Martin led the standings again late in the 2002 season before Chevrolet, Pontiac and Dodge were allowed nose piece modifications. Tony Stewart drove past Martin in his No. 20 Pontiac to win his first championship for Joe Gibbs Racing -- by 38 points.
Martin has also finished third in the final standings four times. Burned out, he left full-time competition at Roush after the 2006 season to run 24 events the last two season for Ginn Racing and then Dale Earnhardt Inc. after the companies merged. In his first Daytona 500 with Ginn in 2007, Martin appeared to lead Kevin Harvick in the final stretch when an accident obliterated the field behind them in a green/white/checker finish. But instead of waving a caution and freezing the field as was standard procedure, NASCAR officials allowed the race to continue and Harvick nipped Martin by .02 seconds. An elusive first Daytona 500 win was gone, and Martin initially bemoaned another disappointment but would not indulge scrutiny of the ruling thereafter.
Two years later, he understands there is scrutiny of this bold re-entry in the sport, expectation of and from Hendrick Motorsports, but he won't indulge that, either.

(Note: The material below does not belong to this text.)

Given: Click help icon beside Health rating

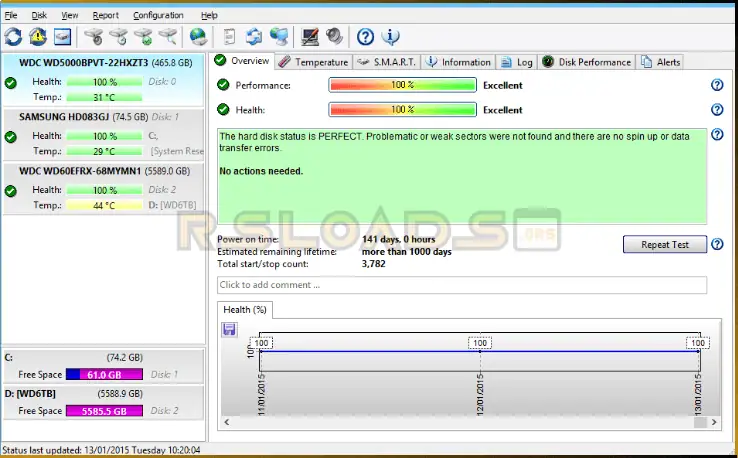Looking at the screenshot, I should point(717,110).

"Falling short of (expectations) because the line is so high, it would be easy for that to happen," he admitted. "I understand that expectations are high. If you're asking me how I manage all that internally, I'm going to tell you that I'm just going to look over here instead of look at that because I'm obsessive and compulsive and I don't need to be obsessing and compulsing over whether or not I'm going to be able to meet their expectations. If I drive as well as I drove last year and they give me the kind of race cars that I had part of the time last year ... the kind of race cars that (crew chief) Alan (Gustafson) and that group are capable of producing, then bad luck or not I should be able to hopefully meet those expectations. I can say that for me mentally and physically I have never put so much into the preparation."
Which is why this one is going to hurt.